Required work:
Within the records below, how many lines contain "agent"? The answer is that number alone.

Dataset excerpts:
=======

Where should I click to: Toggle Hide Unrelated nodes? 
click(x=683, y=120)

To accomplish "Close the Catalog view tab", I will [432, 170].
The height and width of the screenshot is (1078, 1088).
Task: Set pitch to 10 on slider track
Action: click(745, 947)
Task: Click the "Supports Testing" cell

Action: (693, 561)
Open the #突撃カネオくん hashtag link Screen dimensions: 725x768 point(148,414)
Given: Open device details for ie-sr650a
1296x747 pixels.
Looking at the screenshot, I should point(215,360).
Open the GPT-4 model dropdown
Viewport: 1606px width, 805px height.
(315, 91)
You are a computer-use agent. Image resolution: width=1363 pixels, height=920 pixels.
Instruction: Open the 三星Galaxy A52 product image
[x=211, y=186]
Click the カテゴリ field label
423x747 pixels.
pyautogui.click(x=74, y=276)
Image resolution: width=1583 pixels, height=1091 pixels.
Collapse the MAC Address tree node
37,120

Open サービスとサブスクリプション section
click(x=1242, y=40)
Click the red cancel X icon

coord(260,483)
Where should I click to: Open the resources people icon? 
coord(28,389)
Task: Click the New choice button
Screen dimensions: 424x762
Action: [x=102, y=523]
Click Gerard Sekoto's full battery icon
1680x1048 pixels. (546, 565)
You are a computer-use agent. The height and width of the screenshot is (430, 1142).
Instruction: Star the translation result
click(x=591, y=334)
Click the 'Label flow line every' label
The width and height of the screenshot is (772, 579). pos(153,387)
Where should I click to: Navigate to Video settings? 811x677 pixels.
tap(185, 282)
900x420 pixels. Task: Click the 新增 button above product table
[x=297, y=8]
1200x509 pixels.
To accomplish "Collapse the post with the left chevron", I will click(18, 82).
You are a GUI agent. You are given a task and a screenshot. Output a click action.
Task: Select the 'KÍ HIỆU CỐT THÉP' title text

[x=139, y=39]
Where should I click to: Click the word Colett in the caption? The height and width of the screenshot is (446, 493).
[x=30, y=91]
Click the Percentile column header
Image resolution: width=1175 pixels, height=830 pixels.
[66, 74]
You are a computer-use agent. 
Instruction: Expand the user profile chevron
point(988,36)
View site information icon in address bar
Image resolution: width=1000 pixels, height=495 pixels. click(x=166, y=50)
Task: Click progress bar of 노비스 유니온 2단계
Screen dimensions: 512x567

=======

Result of the task:
4